Ik besloot te wandelen naar het Prinseneiland: een wandeling van een kwartiertje. De lucht was zacht, het Ij blonk als een spiegel en het donker viel als een bruidssluier over de stad. Misschien kwam het door de gesprekken op de verjaardag over familieleden die vertrokken naar elders, maar ineens dacht ik aan Roel en Lena – beiden overleden in het afgelopen half jaar. Met Roel maakte ik radio en hij vertelde vaak na afloop van de uitzending, in de auto, of als we koffie dronken over zijn tijd in Amsterdam en ik luisterde vol bewondering. We hadden het plan gevat een keer samen naar Amsterdam te gaan, zodat hij me de stad kon laten zien door zijn ogen – er waren veel lelijke plekken en het was onherkenbaar veranderd, vond hij, maar toch was er nog wel schoonheid. Het is er nooit van gekomen.
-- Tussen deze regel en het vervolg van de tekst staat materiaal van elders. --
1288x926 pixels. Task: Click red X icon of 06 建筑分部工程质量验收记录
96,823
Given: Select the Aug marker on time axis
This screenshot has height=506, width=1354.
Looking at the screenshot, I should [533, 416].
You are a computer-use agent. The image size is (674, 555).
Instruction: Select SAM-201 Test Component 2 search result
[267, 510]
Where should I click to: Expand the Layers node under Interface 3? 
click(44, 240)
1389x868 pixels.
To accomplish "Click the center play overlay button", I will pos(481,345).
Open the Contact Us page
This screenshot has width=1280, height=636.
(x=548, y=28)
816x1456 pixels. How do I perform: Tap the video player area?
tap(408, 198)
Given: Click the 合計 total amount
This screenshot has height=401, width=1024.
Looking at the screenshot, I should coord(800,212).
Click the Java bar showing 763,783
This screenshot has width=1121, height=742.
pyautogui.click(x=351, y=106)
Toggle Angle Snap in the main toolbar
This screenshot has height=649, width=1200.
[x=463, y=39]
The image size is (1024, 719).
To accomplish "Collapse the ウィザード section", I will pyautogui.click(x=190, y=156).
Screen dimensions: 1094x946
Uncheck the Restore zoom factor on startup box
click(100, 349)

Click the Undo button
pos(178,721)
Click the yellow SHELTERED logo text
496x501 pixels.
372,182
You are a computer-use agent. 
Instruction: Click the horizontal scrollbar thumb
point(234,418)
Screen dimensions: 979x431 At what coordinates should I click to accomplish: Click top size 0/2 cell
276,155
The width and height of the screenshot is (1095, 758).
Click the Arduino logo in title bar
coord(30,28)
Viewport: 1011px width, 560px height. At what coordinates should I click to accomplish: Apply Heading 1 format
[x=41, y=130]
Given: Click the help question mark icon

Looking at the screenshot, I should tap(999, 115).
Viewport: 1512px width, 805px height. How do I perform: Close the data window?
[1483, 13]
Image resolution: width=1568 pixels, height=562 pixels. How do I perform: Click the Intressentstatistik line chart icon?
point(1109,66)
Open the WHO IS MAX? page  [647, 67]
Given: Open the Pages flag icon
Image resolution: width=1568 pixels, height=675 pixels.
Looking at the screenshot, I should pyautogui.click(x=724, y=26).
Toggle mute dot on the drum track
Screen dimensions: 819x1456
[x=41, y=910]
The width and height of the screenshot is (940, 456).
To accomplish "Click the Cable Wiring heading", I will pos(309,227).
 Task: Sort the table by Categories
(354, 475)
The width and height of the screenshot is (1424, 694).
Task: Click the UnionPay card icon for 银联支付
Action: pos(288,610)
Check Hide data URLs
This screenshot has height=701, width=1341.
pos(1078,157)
Ook met dierbare vriendin en zielsverwant Lena zou ik nog een keer naar Amsterdam gaan, maar ook naar Parijs, Berlijn en een stadje in Frankrijk waarvan ik de naam ben vergeten. Ik had altijd bewondering over hoe gepassioneerd ze over een stad kon praten en hoe ze de unieke, bijzondere plekken in zo veel steden had ontdekt en vooral wilde doorgeven aan anderen. Voor even was ik weer terug aan de keukentafel, waar Ef en Lena altijd geanimeerd en liefdevol over hun avonturen praatten en zeiden dat ze mij nog zo veel wilden laten zien. Er gaat geen dag voorbij dat ik haar niet mis, in grote of in kleine dingen. Gelukkig zie ik haar lieve man, Ef, meerdere keren in de week en doen we alles wat Lena moet missen.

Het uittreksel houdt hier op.